Exercise description: Below, some lines carry pictures; leave those pictures out and retype exactly the lines from the one with "Accept All Cookies (180, 2327)" through the one with "投稿窓口 (67, 2475)".

BEGIN Stored data

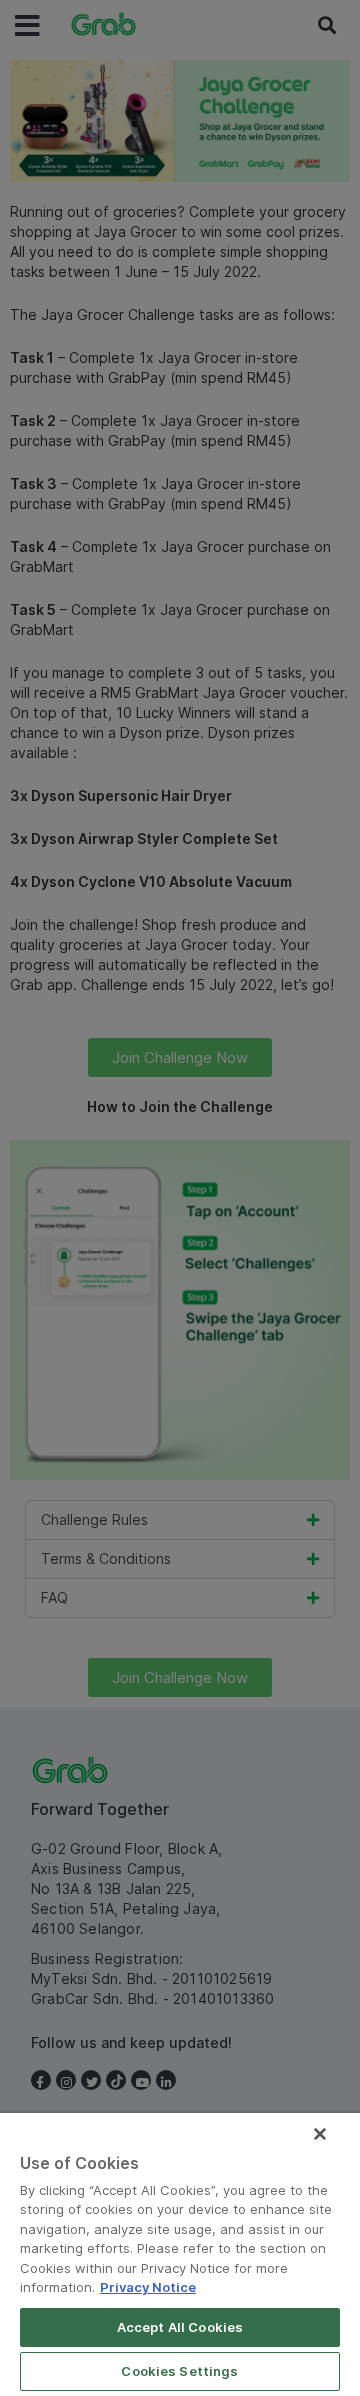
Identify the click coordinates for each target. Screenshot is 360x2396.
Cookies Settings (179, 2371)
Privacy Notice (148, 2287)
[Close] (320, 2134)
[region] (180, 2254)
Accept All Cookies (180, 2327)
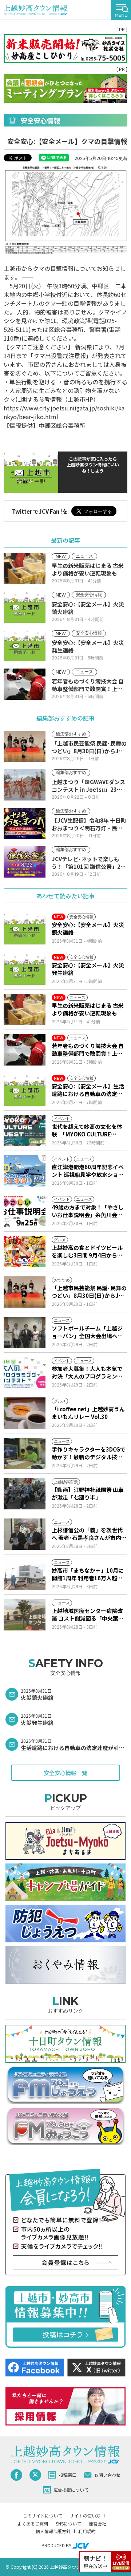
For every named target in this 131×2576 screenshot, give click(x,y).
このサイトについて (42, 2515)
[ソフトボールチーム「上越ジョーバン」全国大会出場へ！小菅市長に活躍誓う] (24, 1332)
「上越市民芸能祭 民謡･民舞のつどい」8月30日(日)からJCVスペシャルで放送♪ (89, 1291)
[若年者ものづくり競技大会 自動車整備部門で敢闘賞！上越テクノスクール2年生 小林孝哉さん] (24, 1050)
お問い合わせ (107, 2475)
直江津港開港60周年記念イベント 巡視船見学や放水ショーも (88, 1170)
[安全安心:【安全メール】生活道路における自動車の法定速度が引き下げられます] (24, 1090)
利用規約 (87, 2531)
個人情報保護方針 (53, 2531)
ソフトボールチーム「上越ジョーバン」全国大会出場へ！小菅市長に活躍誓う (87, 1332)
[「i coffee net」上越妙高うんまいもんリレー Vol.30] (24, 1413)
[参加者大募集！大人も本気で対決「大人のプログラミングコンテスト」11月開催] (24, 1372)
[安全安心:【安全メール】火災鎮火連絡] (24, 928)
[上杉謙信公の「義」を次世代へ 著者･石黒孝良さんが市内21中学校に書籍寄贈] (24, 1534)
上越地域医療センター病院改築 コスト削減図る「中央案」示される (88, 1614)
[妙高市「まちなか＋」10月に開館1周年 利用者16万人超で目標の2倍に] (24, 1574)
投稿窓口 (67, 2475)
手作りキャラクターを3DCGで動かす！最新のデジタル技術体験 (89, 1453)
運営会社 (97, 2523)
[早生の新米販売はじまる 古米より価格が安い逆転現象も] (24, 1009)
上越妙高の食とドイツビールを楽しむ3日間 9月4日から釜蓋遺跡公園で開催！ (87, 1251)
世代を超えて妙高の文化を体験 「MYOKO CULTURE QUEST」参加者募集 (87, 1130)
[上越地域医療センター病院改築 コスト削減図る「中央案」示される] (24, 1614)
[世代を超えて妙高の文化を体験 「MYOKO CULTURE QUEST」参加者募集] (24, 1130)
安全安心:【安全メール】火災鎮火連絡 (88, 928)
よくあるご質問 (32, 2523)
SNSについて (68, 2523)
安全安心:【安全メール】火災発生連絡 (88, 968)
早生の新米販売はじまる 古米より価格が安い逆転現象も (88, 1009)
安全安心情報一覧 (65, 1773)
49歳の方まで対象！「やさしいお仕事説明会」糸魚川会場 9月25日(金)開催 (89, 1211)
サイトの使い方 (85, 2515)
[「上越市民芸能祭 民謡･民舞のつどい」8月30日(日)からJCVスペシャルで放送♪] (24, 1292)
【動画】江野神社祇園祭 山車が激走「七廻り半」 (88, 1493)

END Stored data
BEGIN Stored data

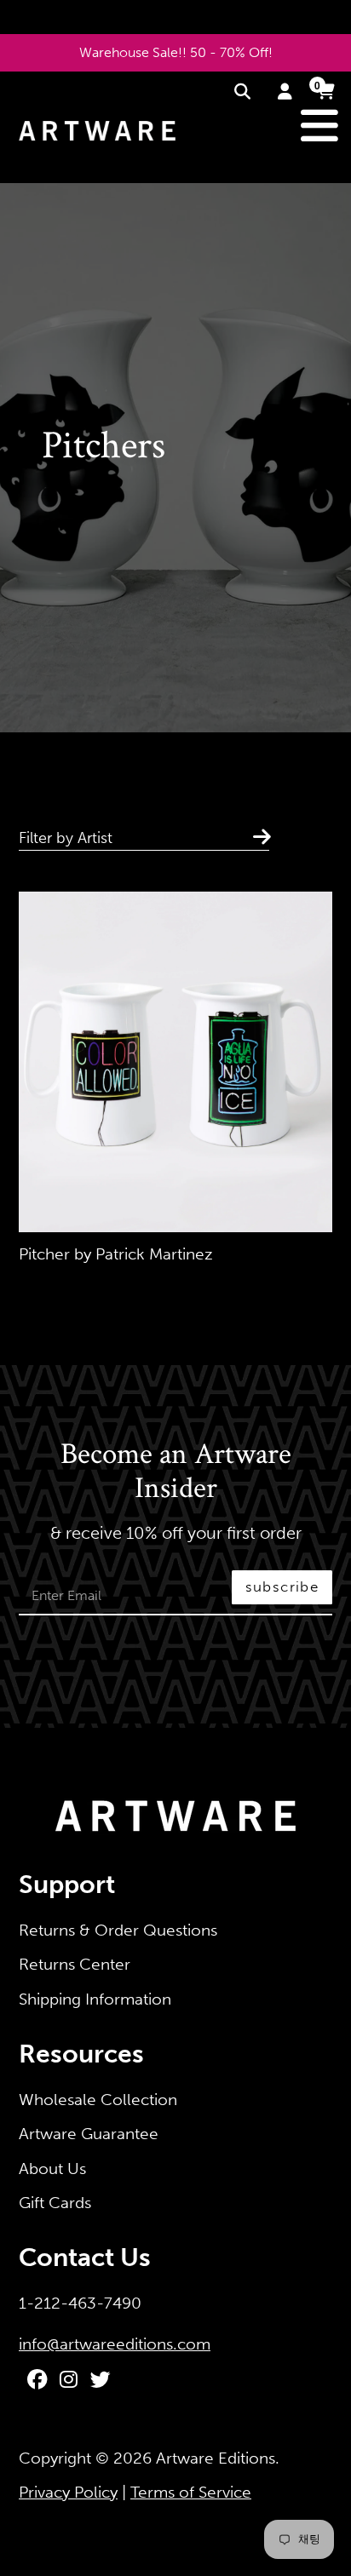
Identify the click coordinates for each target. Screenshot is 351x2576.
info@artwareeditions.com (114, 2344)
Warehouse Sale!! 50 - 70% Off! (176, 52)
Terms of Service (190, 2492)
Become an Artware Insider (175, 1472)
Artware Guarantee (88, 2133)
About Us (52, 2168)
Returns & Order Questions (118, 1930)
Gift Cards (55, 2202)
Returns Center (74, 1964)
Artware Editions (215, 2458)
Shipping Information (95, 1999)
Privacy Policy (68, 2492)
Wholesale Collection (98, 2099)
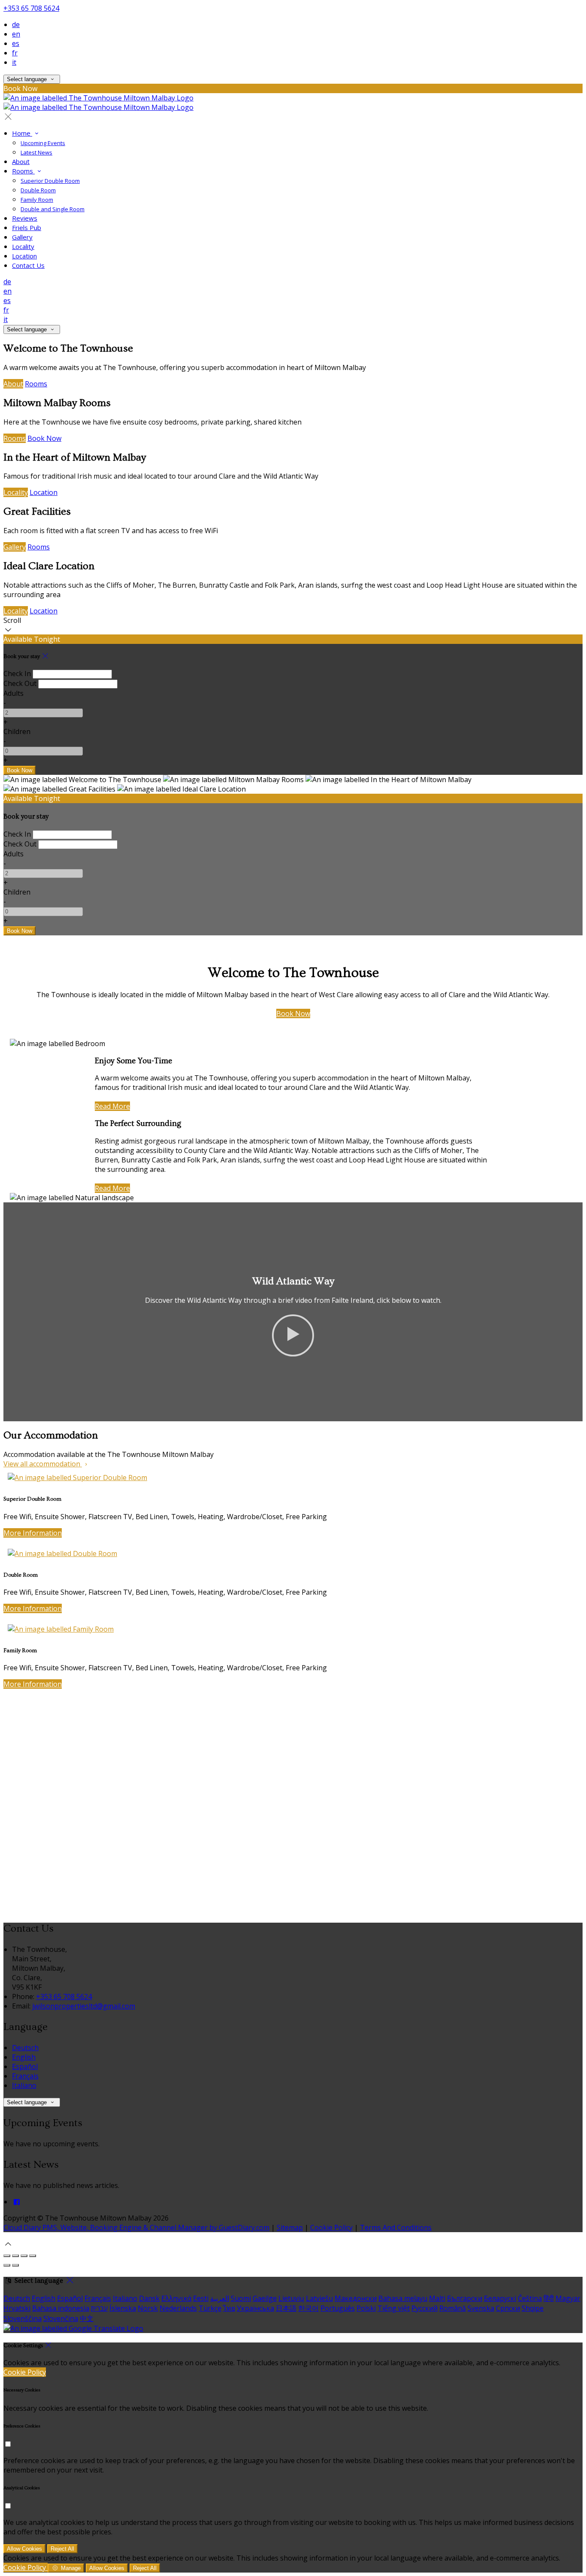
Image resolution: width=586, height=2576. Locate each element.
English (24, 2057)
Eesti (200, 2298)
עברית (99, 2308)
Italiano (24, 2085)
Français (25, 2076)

END Stored data
BEGIN Stored data

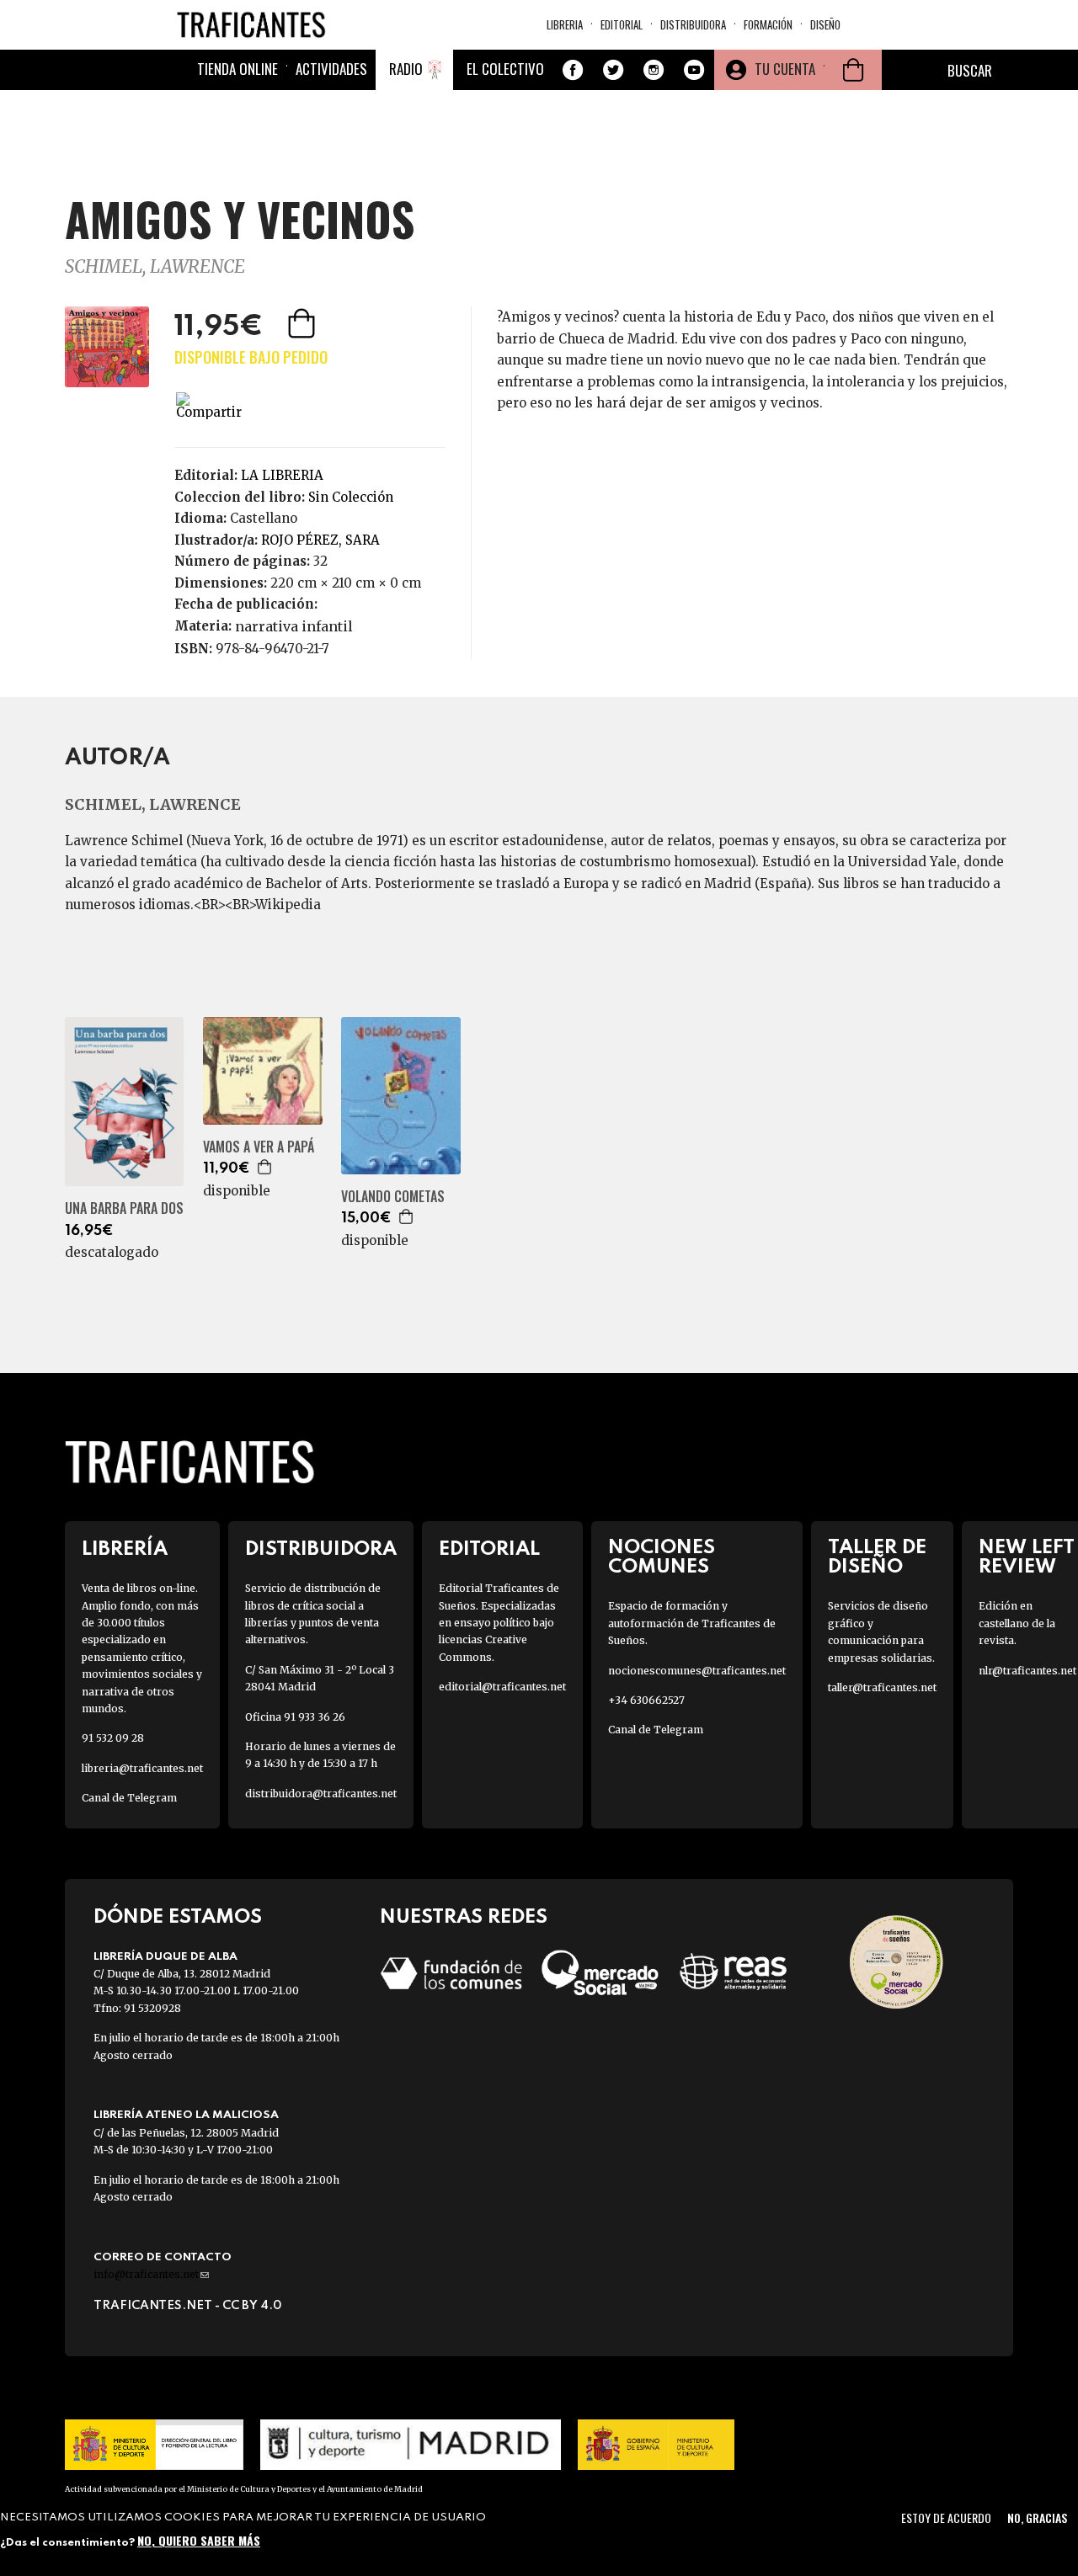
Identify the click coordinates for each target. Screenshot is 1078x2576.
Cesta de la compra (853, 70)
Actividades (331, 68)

END Stored data

Solution to this task:
Accept All Cookies (180, 2327)
For every named target in this 131×2576 screenshot, give click(x,y).
このサイトについて (42, 2515)
[ソフトボールチーム「上越ジョーバン」全国大会出場へ！小菅市長に活躍誓う] (24, 1332)
「上越市民芸能祭 民謡･民舞のつどい」8月30日(日)からJCVスペシャルで放送♪ (89, 1291)
[若年者ものづくり競技大会 自動車整備部門で敢闘賞！上越テクノスクール2年生 小林孝哉さん] (24, 1050)
お問い合わせ (107, 2475)
直江津港開港60周年記念イベント 巡視船見学や放水ショーも (88, 1170)
[安全安心:【安全メール】生活道路における自動車の法定速度が引き下げられます] (24, 1090)
利用規約 (87, 2531)
個人情報保護方針 (53, 2531)
ソフトボールチーム「上越ジョーバン」全国大会出場へ！小菅市長に活躍誓う (87, 1332)
[「i coffee net」上越妙高うんまいもんリレー Vol.30] (24, 1413)
[参加者大募集！大人も本気で対決「大人のプログラミングコンテスト」11月開催] (24, 1372)
[安全安心:【安全メール】火災鎮火連絡] (24, 928)
[上杉謙信公の「義」を次世代へ 著者･石黒孝良さんが市内21中学校に書籍寄贈] (24, 1534)
上越地域医療センター病院改築 コスト削減図る「中央案」示される (88, 1614)
[妙高市「まちなか＋」10月に開館1周年 利用者16万人超で目標の2倍に] (24, 1574)
投稿窓口 (67, 2475)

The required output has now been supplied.